La Ley para la Reforma Política apenas si podía ser más escueta y sobria. Pero contenía algunas disposiciones capitales cuya letra y cuyo espíritu serían recogidos en la Constitución. Establecía la soberanía del pueblo y la supremacía de la Ley, así como el sufragio universal para la elección del Parlamento. Asignaba a las Cortes el poder legislativo, reconocía la existencia y las prerrogativas de la Corona, atribuyendo al Rey la potestad de sancionar y promulgar las leyes, así como la facultad de convocar directamente referendos sobre cuestiones de particular trascendencia, que luego se ha residenciado en el Gobierno y en el Parlamento y que muy bien podían haber seguido siendo también una excepcional potestad de la Corona, con los mecanismos de seguridad institucional o jurídica que fueran necesarios.


Al constituirse formalmente las Cortes en el 77 se abrían en principio dos vías posibles para la elaboración y aprobación de la futura Constitución: o un proyecto del Gobierno como en 1876 o una obra colectiva del Parlamento como en 1812. Los grupos parlamentarios y el Gobierno optaron por la segunda fórmula.

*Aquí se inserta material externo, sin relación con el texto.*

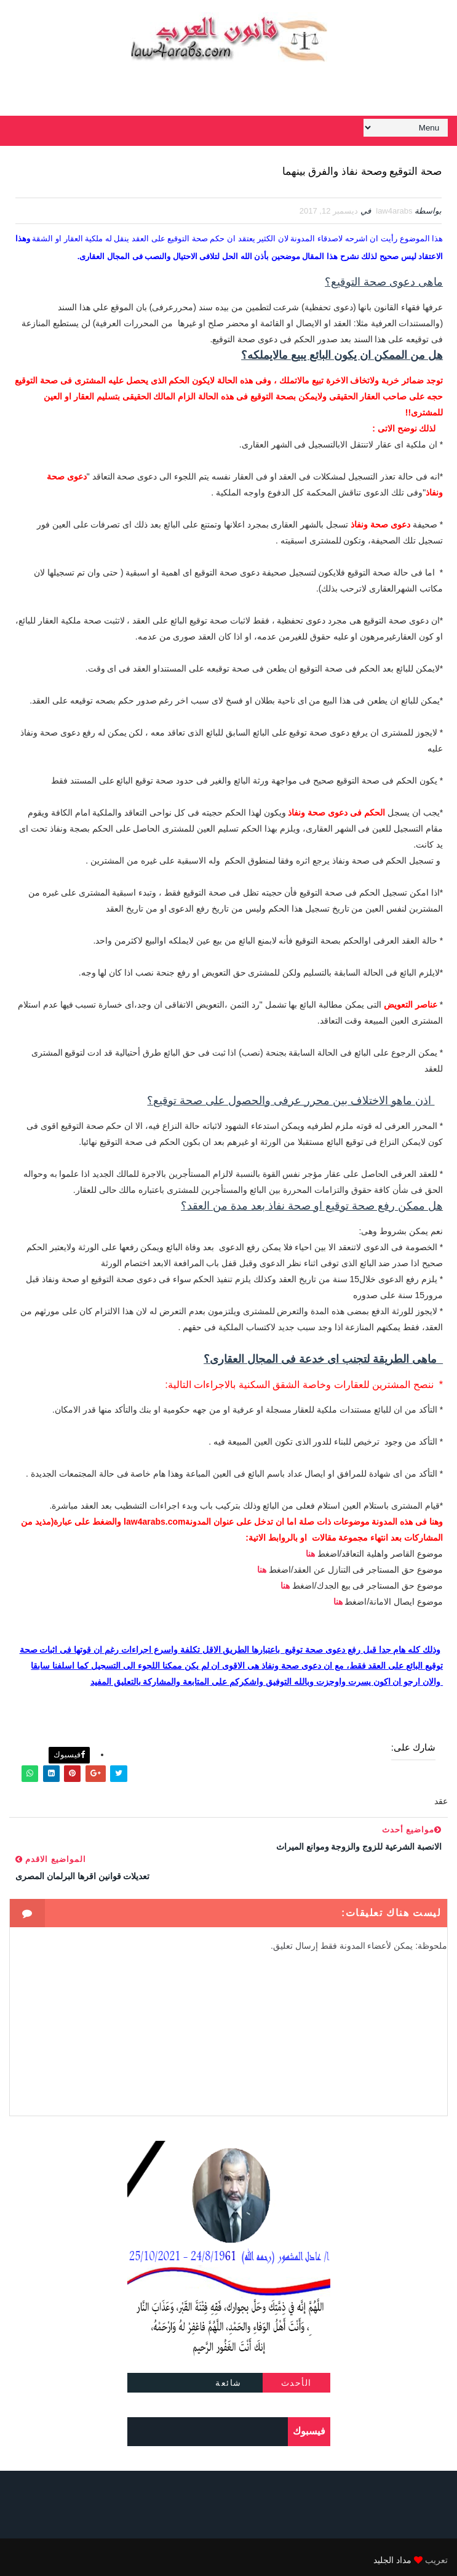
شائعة (228, 2377)
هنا (310, 1554)
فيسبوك (69, 1749)
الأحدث (296, 2377)
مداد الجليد (392, 2554)
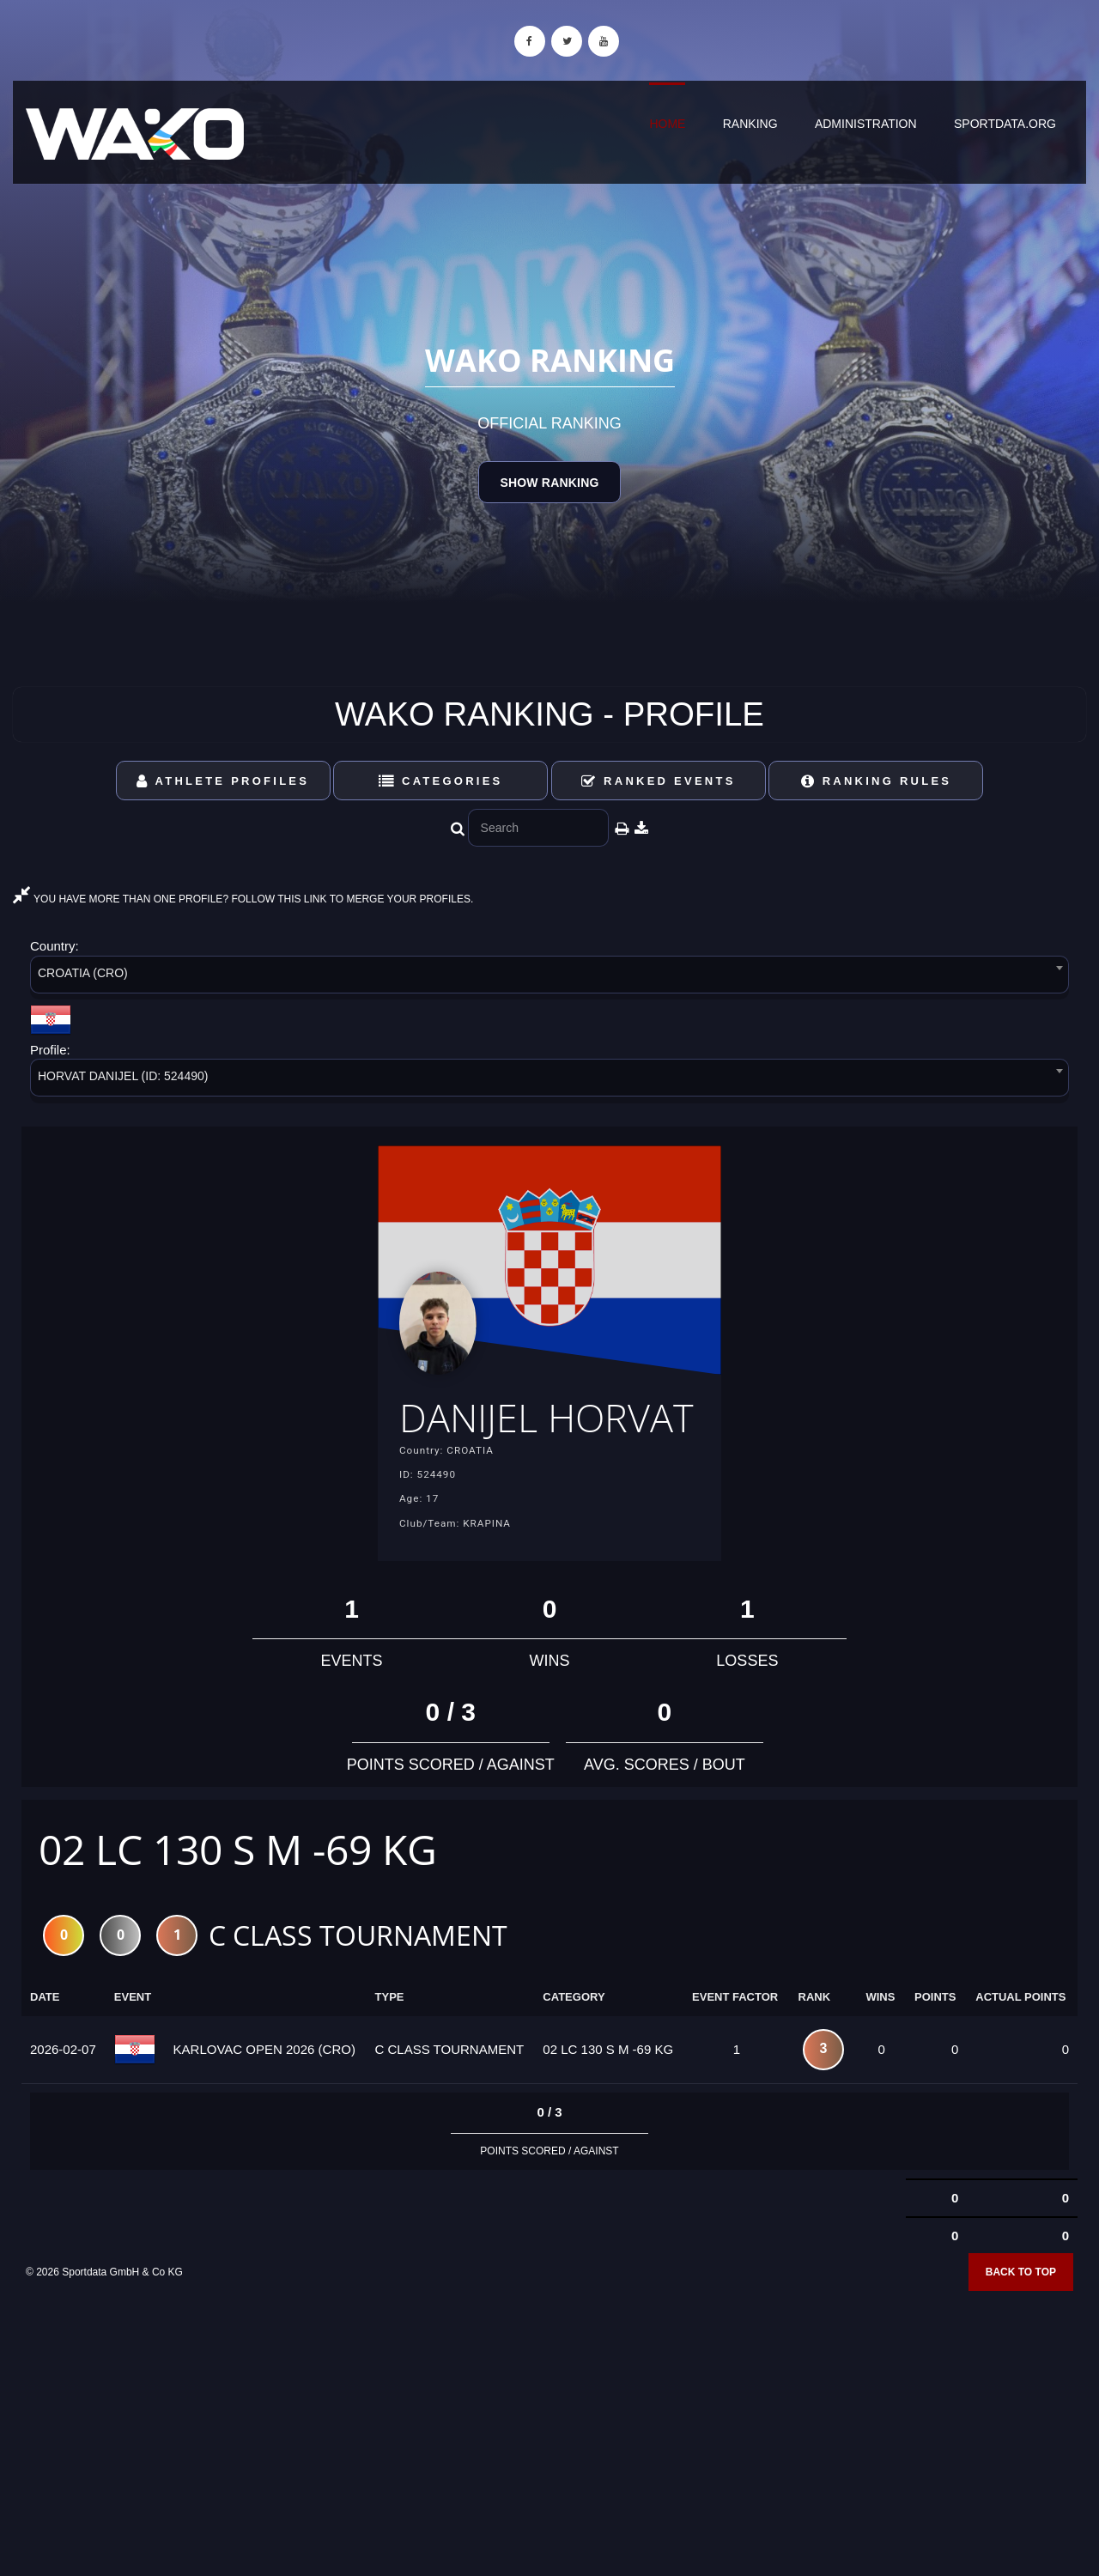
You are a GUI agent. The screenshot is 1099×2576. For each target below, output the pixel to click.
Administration (866, 124)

El proceso sería más lento, si bien el compromiso de partidos y Cámaras sería más explícito y mayor. Se optó por este procedimiento. Trabajaron ponencias, comisiones y Cámaras con un resultado sustancialmente satisfactorio. Hubo finalmente un desacuerdo con los nacionalistas vascos sobre la disposición adicional y lo que ellos llaman derechos históricos. A mi juicio, se cruzaron errores y malentendidos por parte de griegos y troyanos. En el Pleno final del Senado, quisimos encontrar una redacción aceptable para ambas partes, pero no fue posible porque se pusieron en pie reservas e intransigencias de un lado y de otro. Desde el Gobierno y su partido se pensó que otros consensos nacionales eran más frágiles de lo que en realidad eran. También hubo dirigentes nacionalistas a los que se les despertaron recelos aldeanos. Sin embargo, meses más tarde, se logró un consenso más que aceptable entre todos los partidos al redactar y aprobar el Estatuto de Autonomía de Euskadi. Algunos nacionalistas dicen todavía que esto no basta y que no aprobaron la Constitución. Pero no tienen razón. Las votaciones democráticas las ganan las mayorías, y sus resultados comprometen a todos, siempre que se respeten los derechos y las voces de las minorías.


VEINTE AÑOS DE BUENA SALUD


Al cumplir sus primeros veinte años, la Constitución del 78 se halla con buena salud política y se le puede augurar una dilatada existencia. Pero no hay que tener miedo a que se modifique cuando se estime conveniente. Es una página de la historia, no un monumento para la eternidad.


El mérito de haberla elaborado, escrito y aprobado corresponde en primer lugar a las ponencias, comisiones y Cámaras del 77. Pero no hay que olvidar que los principios capitales, filosóficos y políticos en que se asienta habían sido en buena parte adelantados en lo que hemos llamado la obertura y el primer acto de la transición. Se la llama, y es un buen nombre, la Constitución de la concordia, porque ha significado el punto final de las grandes discordias que tantos sufrimientos trajeron consigo. Con ella se puede decir que se han suscrito y sancionado los tres grandes pactos nacionales que tanta falta hacían en la España de los setenta. El pacto social, con los acuerdos y negociaciones entre las clases; el pacto político entre derechas e izquierdas en un sistema democrático y, finalmente, el pacto nacional entre el Estado y las regiones, llámeselas así o «nacionalidades», que es lo mismo.